__Raw data__:
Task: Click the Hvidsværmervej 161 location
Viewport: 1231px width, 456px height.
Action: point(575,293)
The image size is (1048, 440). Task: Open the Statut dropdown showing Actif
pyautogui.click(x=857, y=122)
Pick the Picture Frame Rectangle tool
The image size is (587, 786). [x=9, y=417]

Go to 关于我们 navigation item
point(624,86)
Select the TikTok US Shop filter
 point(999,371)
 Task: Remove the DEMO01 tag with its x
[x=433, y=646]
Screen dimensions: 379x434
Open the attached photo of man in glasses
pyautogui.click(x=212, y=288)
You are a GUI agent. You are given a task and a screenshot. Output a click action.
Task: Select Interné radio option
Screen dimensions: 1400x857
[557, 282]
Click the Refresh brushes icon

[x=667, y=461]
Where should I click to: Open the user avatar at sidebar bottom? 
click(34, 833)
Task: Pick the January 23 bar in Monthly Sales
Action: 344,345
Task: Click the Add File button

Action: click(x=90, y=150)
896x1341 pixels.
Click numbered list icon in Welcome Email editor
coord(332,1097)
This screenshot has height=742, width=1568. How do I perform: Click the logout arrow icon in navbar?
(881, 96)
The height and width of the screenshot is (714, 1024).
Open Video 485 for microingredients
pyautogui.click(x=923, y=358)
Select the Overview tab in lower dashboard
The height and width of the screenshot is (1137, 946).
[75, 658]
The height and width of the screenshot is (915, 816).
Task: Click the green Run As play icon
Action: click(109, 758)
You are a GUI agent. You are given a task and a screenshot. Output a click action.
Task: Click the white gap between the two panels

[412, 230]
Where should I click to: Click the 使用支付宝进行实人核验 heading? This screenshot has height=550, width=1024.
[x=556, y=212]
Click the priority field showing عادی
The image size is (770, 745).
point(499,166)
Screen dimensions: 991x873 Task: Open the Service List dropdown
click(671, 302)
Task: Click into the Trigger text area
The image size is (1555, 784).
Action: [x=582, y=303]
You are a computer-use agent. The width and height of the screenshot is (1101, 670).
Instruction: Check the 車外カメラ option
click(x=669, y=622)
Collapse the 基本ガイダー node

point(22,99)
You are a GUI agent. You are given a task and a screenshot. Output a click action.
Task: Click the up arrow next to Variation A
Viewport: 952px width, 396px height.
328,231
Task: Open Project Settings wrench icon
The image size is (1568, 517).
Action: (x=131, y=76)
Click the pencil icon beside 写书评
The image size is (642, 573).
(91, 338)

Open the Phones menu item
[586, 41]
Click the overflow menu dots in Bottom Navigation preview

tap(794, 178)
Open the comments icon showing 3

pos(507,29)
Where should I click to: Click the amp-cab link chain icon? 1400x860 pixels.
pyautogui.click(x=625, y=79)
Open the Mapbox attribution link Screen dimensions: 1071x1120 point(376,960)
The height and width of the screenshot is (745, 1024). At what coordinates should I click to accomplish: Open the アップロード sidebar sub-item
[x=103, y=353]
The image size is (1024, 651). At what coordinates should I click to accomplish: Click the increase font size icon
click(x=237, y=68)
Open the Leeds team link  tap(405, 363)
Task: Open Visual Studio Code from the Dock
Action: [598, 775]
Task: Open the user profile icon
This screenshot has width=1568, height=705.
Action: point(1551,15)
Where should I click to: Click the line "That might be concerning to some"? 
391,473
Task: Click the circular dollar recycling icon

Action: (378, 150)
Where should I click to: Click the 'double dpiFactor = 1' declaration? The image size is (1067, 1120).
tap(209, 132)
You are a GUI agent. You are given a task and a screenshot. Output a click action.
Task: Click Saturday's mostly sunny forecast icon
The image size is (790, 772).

__Task requirements__:
The output should consist only of the lines from the one with "Task: Click Saturday's" through the final line of the records above, exactly.

__Response to the task__:
Task: Click Saturday's mostly sunny forecast icon
The image size is (790, 772).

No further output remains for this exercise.